В Дубне пять все еще молодых женщин, собравшись в квартире у Тони, внимательно смотрели траурную церемонию. На столе перед ними стояла бутылка водки,наполовину наполненный стакан, прикрытый куском черного хлеба — но никто из них так ни к чему и не притронулся.
— Да, девочки, а мы носы перед ней задирали, — грустно произнесла хозяйка квартиры. — Теперь понятно, почему ее в нашу комнату поселили: у нее уже тогда орденов было больше, чем у нас вместе взятых. А она никогда ничего об этом не говорила…
— Похоже, у Школьницы была очень интересная жизнь… — печально произнесла Евдокия.
— Но я не хотела бы прожить жизнь столь же интересную, — заметила Люба. — Точнее, я бы просто со страху померла бы еще до того, как бомбу для Гитлера в самолет загрузили. Это же такая ответственность! А она смогла…
— Не думаю, что Сталин ее лично понес только из-за бомбы для Гитлера, она, наверное, сколько всего сделать успела… — заметила Нина.

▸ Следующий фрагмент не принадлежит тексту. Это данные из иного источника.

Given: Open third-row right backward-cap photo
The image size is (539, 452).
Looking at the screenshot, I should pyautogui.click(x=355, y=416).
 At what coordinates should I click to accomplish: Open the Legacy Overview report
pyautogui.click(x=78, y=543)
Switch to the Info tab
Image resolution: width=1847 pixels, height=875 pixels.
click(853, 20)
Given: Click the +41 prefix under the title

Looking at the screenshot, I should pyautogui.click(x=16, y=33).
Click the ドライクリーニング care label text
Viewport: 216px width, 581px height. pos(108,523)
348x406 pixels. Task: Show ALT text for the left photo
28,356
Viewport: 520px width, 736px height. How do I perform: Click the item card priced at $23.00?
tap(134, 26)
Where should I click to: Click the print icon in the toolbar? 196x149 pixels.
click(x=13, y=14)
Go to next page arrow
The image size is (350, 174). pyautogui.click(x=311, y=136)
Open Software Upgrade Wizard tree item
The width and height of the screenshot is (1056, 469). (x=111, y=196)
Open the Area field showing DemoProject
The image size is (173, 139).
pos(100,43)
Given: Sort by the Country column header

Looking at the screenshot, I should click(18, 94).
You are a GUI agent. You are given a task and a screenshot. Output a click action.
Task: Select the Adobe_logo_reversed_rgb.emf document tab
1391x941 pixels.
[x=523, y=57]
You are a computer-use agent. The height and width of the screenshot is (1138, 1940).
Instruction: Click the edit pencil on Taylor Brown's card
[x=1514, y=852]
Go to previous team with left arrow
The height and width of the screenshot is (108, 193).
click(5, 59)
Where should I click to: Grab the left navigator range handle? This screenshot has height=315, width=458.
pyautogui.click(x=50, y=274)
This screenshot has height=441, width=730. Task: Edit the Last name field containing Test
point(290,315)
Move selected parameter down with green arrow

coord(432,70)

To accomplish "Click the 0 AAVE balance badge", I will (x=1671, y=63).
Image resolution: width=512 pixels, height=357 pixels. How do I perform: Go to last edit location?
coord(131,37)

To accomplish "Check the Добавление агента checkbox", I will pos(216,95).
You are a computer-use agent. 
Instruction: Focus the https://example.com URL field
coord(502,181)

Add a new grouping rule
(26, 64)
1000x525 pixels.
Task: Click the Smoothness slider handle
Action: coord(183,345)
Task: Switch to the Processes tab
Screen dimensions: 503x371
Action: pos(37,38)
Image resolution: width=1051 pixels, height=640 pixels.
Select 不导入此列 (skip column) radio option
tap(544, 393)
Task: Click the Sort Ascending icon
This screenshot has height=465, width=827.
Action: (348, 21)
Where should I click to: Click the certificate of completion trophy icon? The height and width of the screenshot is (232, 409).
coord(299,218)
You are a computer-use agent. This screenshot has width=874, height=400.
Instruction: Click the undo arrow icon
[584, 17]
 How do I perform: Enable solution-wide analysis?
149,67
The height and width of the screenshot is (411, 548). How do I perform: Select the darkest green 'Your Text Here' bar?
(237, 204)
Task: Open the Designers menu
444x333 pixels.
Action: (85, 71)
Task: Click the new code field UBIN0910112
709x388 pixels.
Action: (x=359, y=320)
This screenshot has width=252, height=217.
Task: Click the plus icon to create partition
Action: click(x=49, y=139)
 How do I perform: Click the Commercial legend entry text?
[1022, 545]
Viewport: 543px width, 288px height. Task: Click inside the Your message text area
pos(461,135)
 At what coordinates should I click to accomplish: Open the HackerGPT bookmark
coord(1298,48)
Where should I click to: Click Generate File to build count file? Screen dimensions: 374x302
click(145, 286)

— Мы наверное не скоро узнаем, что именно, — ответила ей Тоня. — Но можем быть уверены: сделала она очень много. Вон, смотрите, Голованов плачет…
— Наверное, он и нам рай в общаге устроил из-за Тани. А вот это кто? Лицо вроде знакомое… не Мясищев?
— Он, и тоже вроде плачет. Наверное знал ее хорошо, не просто же так Школьница на его опытных самолетах всегда летала. И космонавтки… если я не ошибаюсь, то Еремина нам в общагу что-то для Тани передавала? Тоже ее давно знала… а мы — нет.
— Мы ее тоже знали, все же пять лет в одной комнате, а то, что знали не все, так она никогда ничем не хвасталась. Светлая душа… была. Помянем ее?